Bruxelles tranche. Le PET recyclé (rPET) importé hors de l’Union européenne ne pourra être comptabilisé dans l’objectif obligatoire de 25 % de contenu recyclé dans les bouteilles de boissons qu’à partir du 21 novembre 2027. En publiant le texte final de la décision d’exécution de la Directive sur les plastiques à usage unique (SUPD), la Commission européenne met fin à des années d’ambiguïté réglementaire – et envoie un signal clair au marché mondial du recyclage.

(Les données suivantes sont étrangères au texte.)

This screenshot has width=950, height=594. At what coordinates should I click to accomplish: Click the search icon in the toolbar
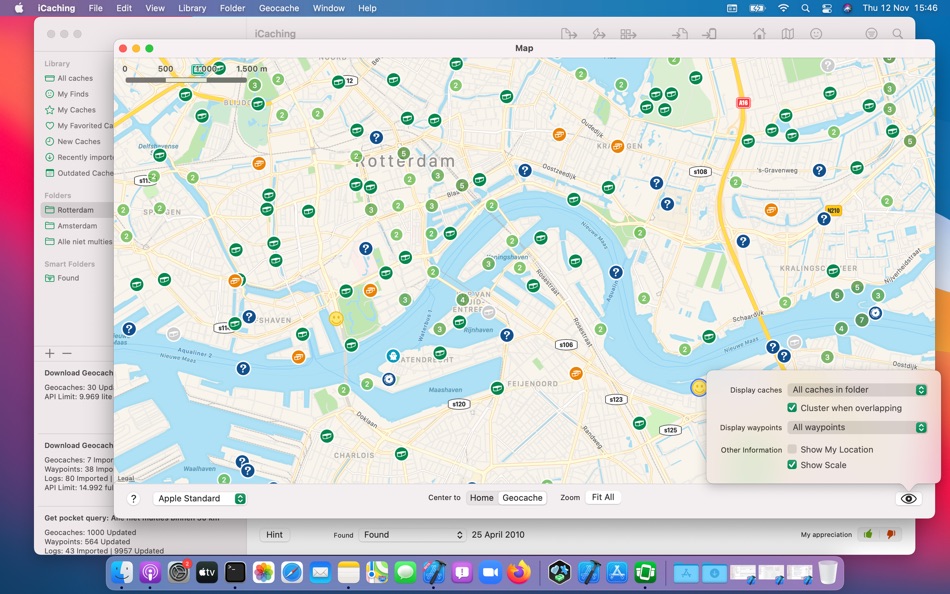(897, 33)
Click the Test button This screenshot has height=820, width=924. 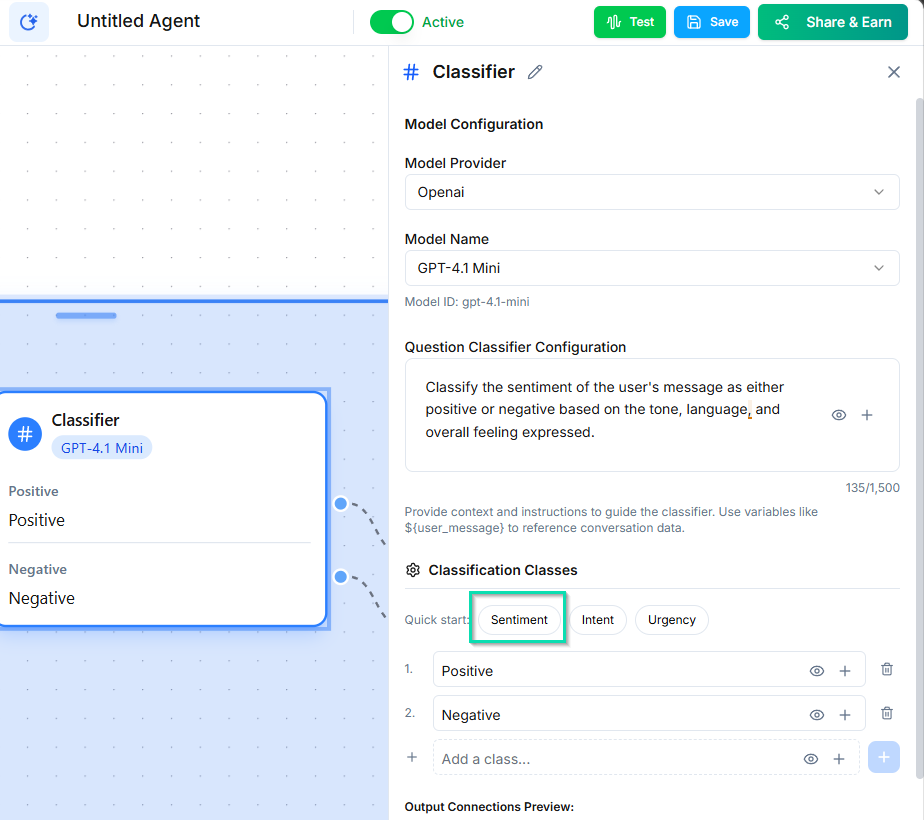pyautogui.click(x=629, y=21)
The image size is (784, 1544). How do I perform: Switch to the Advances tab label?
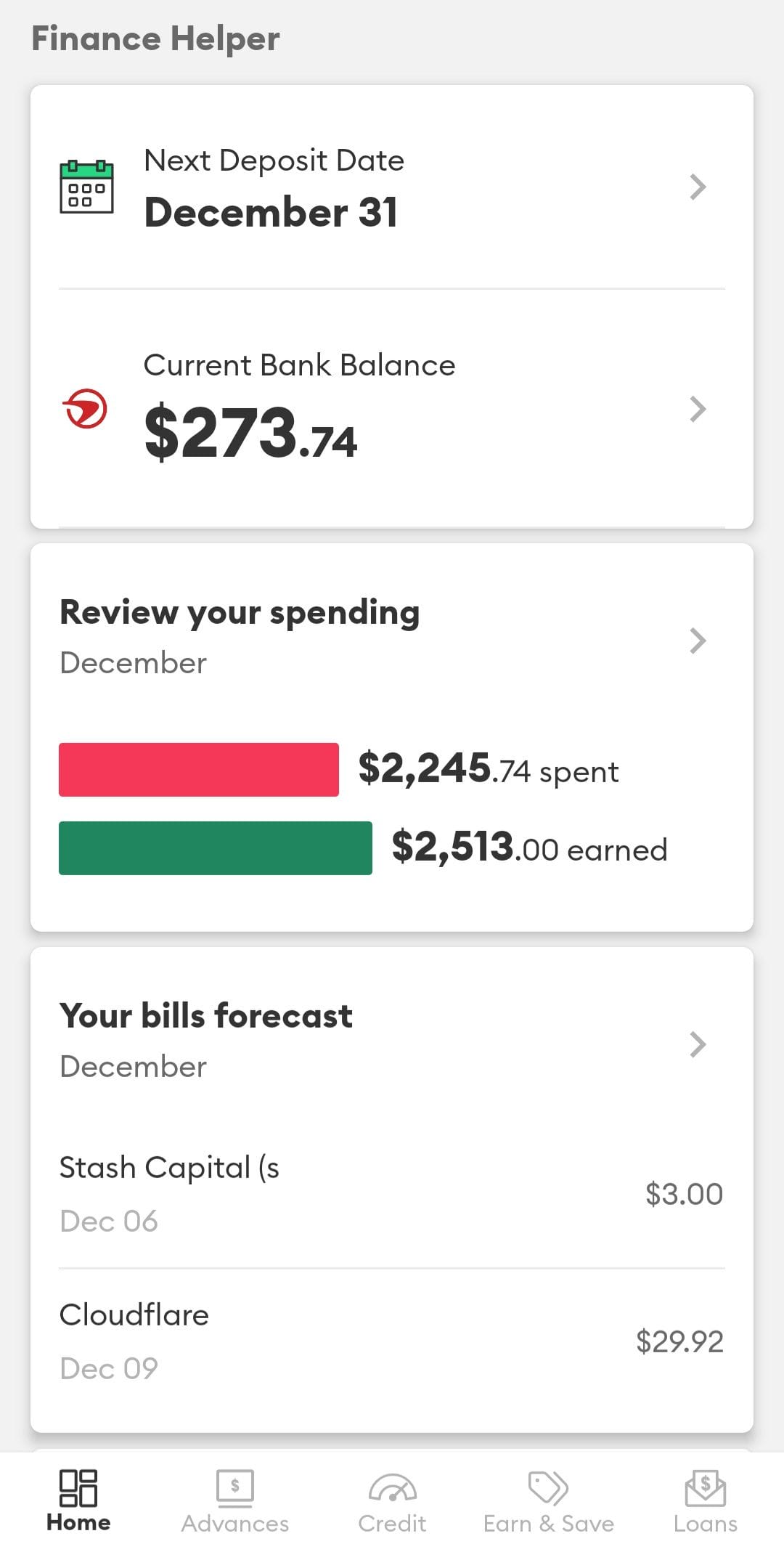[235, 1523]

L’enjeu est stratégique. Dès 2025, les bouteilles en PET mises sur le marché européen doivent intégrer 25 % de matière recyclée. Restait à savoir si les volumes importés pouvaient contribuer à atteindre ce seuil. La réponse est désormais sans équivoque : pas avant fin 2027. En attendant, seuls les flux conformes au cadre européen seront éligibles.
Derrière cette clarification, Bruxelles formalise également son approche dite du « bilan massique » (mass balance), qui encadre la traçabilité de la matière recyclée dans les chaînes de production. Surtout, la Commission fixe des conditions strictes pour qu’à l’avenir les plastiques recyclés issus de pays tiers puissent être reconnus : gestion écologiquement rationnelle des déchets, équivalence aux standards européens, contrôles renforcés. L’Europe ne veut plus seulement recycler ; elle veut certifier et contrôler.
Pour les recycleurs européens, la décision sonne comme un ballon d’oxygène. Depuis plusieurs années, le rPET importé – notamment de Turquie, d’Inde ou d’Asie du Sud-Est – exerçait une pression croissante sur les prix. Le différentiel de coûts énergétiques, réglementaires et sociaux créait une concurrence jugée asymétrique. En verrouillant temporairement le marché, Bruxelles offre une fenêtre de consolidation à l’industrie locale. Environ 200 000 tonnes par an de nouvelles capacités de recyclage sont attendues entre 2026 et 2027 : la course contre la montre est lancée.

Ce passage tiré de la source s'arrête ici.